The idea of a Moonbase or lunar colony has long been a prominent feature of science fiction. I love some of the old drawings from periodicals such as Popular Mechanics showing people living and working on the Moon, or even further. One of my favourite visions of a Moonbase was from the Gerry Anderson show Space: 1999 (1975-1977).

Space: 1999 season one title capture. Image source: Wikipedia
Space: 1999 season one title capture.
Image source: Wikipedia

For two short seasons we followed the adventures of the inhabitants of Moonbase Alpha. For those of you that have never seen the show, the moon was sent hurtling through space after a massive explosion ripped the moon from its orbit around the Earth. Maybe not the most plausible of ideas, but it was pretty exciting.

But more than the plot I remember the views of people (and aliens) living and working on a base on the moon. It was thrilling and compelling. And with the Space Shuttle Enterprise being tested around this time, to my young mind it seemed as if humanity was truly working towards these things. A moon base was going to be a reality.

Guess what. It’s 2013, almost 2014, and there’s still no moon base. I mean really, why am I not writing this from a cosy cubicle on the moon sipping Tang from a squeeze bottle and dining on food tablets. It almost feels as if all those science fiction writers lied to me. Where’s my moon base? I’m disappointed to say the least.

Science fiction is littered with robots and androids. From R. Daneel Olivaw of Isaac Asimov’s Robot series to Star Trek: The Next Generation’s Data, or the Artificial Persons of the Alien films, we see robots interacting with humans. Sometimes for the good of the humans and sometimes to their detriment. Whether your tastes run to the mechanical man or the near human android I’m sure I’m not alone in wanting a robot companion.

Marvin the Paranoid Android from the BBC series The Hitchhiker's Guide to the Galaxy television series. (© Kevin Jon Davies)
Marvin the Paranoid Android from the BBC series The Hitchhiker’s Guide to the Galaxy television series. (© Kevin Jon Davies)

My favourite definition of a robot comes from Douglas Adams’ great The Hitchhicker’s Guide to the Galaxy (I want one of those also):

“The Encyclopaedia Galactica defines a robot as a mechanical apparatus designed to do the work of a man. The marketing division of Sirius Cybernetics Corporation defines a robot as ‘Your Plastic Pal Who’s Fun To Be With’.” – Douglas Adams, The Hitchhikers Guide to the Galaxy.

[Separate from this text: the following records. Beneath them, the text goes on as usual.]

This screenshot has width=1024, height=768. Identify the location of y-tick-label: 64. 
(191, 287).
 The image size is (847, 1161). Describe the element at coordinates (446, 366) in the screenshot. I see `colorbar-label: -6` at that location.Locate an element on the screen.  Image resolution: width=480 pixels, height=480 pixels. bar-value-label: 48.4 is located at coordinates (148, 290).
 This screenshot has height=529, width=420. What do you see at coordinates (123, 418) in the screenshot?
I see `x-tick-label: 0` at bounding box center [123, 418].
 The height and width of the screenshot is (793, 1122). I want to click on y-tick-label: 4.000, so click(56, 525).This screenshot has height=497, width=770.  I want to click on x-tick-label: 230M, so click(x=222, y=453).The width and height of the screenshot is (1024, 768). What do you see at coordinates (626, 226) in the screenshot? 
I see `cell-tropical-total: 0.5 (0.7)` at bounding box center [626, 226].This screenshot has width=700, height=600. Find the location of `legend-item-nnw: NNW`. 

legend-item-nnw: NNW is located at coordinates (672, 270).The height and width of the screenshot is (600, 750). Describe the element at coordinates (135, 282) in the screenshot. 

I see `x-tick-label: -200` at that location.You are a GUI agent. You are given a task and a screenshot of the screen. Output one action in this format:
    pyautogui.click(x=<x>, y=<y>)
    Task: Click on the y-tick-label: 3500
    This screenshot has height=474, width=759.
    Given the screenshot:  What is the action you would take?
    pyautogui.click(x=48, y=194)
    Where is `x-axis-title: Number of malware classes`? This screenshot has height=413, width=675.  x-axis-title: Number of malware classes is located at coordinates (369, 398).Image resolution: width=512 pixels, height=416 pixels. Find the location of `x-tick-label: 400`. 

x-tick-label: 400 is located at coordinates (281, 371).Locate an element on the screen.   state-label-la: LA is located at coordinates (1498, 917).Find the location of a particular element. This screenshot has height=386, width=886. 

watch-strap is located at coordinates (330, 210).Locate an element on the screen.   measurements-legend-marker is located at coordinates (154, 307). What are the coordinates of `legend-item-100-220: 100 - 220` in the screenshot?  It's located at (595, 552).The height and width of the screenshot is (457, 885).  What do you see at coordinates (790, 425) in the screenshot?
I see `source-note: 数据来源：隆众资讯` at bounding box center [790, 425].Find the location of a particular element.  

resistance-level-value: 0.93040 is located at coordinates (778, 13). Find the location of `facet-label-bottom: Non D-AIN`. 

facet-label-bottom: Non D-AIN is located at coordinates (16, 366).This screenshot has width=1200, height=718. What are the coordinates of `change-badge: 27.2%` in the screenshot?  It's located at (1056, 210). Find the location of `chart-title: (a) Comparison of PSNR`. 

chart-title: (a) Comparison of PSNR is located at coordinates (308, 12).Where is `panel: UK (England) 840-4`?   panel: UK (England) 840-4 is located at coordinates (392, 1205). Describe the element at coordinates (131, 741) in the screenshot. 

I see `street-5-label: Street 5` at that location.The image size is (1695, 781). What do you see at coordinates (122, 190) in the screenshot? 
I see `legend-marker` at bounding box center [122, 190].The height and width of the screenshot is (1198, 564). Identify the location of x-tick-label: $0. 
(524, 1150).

We see robots in industrial use every day, but I want more than that, I’m more interested a trusted companion than a mere tool. Science fiction has built up the image of robots being more than dumb machines and tools, but of entities capable of bringing out the best in humans. They do so because they lack the ability to feel, and in turn we empathise for them and with them. I believe that a personal robot would be a truly great thing and I’m ready for it.

FTL (Faster Than Light) space travel, time travel (TARDIS please), and many other ideas from the pages and screens of science fiction are all things we may come to take for granted at some future date, but there are things within our grasp that I want now and am ready to experience. One of the great things about science fiction is the way it generates new and interesting ideas, and how these ideas might affect our lives in the future.